This groundbreaking study revealed that standard laboratory animal diets used in toxicology research are contaminated with significant levels of pesticides, heavy metals, and other environmental toxicants — including glyphosate. This contamination means that control groups in safety studies are not truly unexposed, potentially masking the toxic effects of the substances being tested.
Researchers analyzed multiple brands of standard rodent chow used in regulatory toxicology studies worldwide and found detectable levels of glyphosate, other pesticides, PCBs, dioxins, and heavy metals in virtually all samples. Glyphosate levels in some diets exceeded 400 parts per billion.

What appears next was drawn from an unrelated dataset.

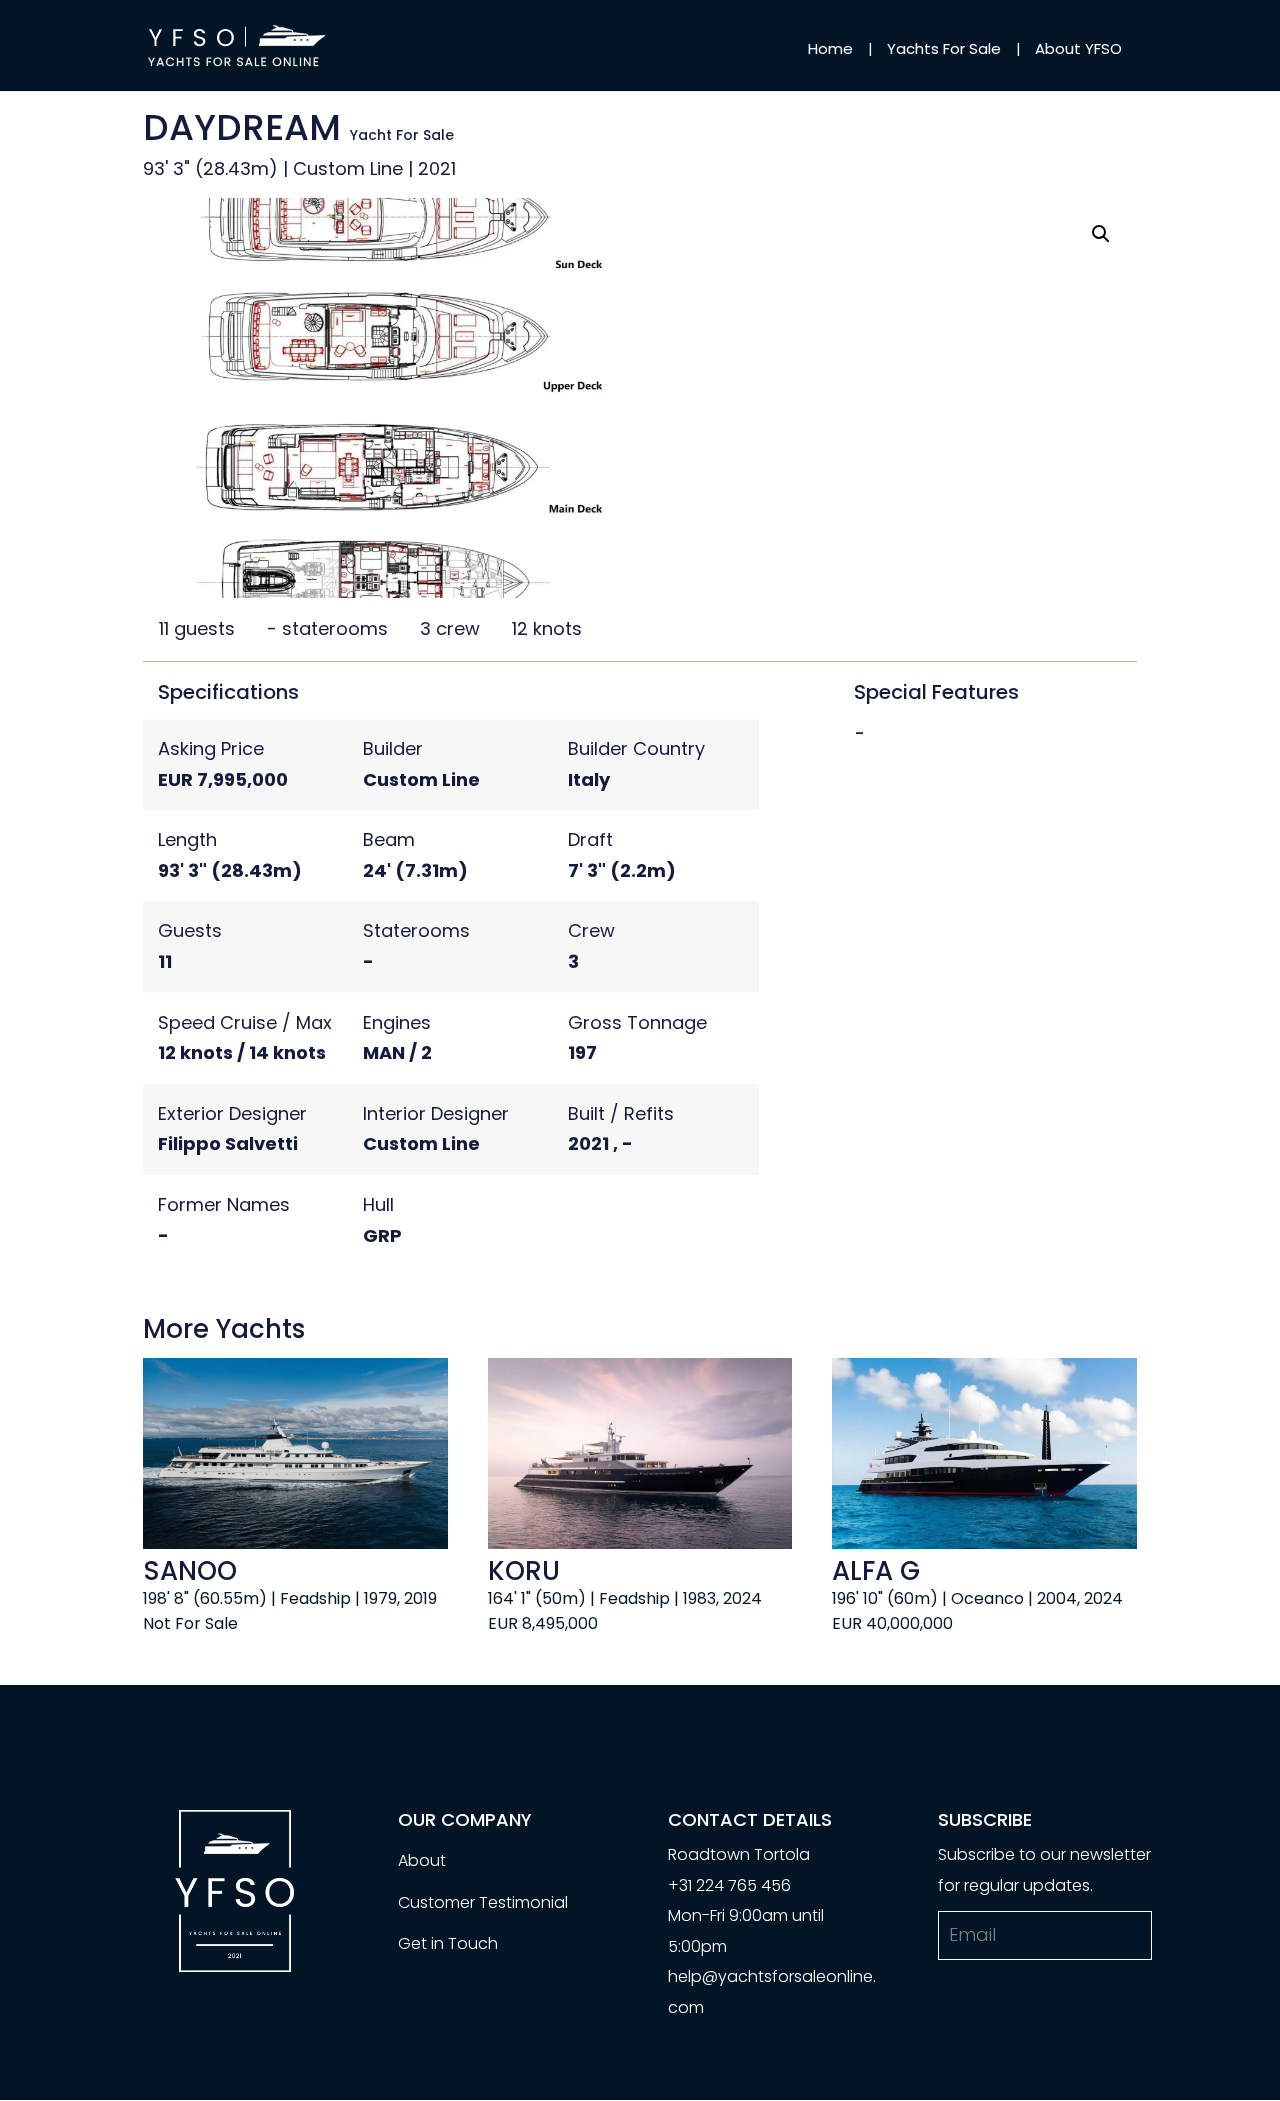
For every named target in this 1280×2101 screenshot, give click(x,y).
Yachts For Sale (944, 48)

This finding has enormous implications for how we interpret the safety data on which pesticide regulations are based. If control animals in safety studies are already chronically exposed to glyphosate through their feed, any comparison between 'exposed' and 'control' groups would underestimate the true effect of glyphosate, since both groups are being exposed.
Key Findings
- •Standard laboratory rodent diets contained glyphosate at levels up to 400+ ppb.
- •Multiple pesticides, heavy metals, PCBs, and dioxins were detected in commonly used lab animal feeds.
- •Control animals in toxicology studies are chronically exposed to the same chemicals being tested, compromising study validity.
- •This contamination may explain why some industry-funded studies fail to find significant differences between test and control groups.
- •The finding calls into question the reliability of decades of regulatory safety assessments for pesticides and other chemicals.
Methodology
Multiple brands and batches of standard laboratory rodent diets (including LabDiet, Purina, and Harlan/Envigo brands) were analyzed for a panel of pesticides including glyphosate, heavy metals, PCBs, dioxins, and other environmental contaminants using validated LC-MS/MS and GC-MS methods. Results were compared against manufacturer specifications and regulatory limits.
Why This Matters for Families
This study undermines the scientific basis of regulatory safety approvals for glyphosate and other pesticides. If the safety studies used to approve these chemicals were flawed because control animals were also exposed, then the 'safe' levels set by regulators may be dangerously wrong. Families should not assume that regulatory approval means a product is truly safe.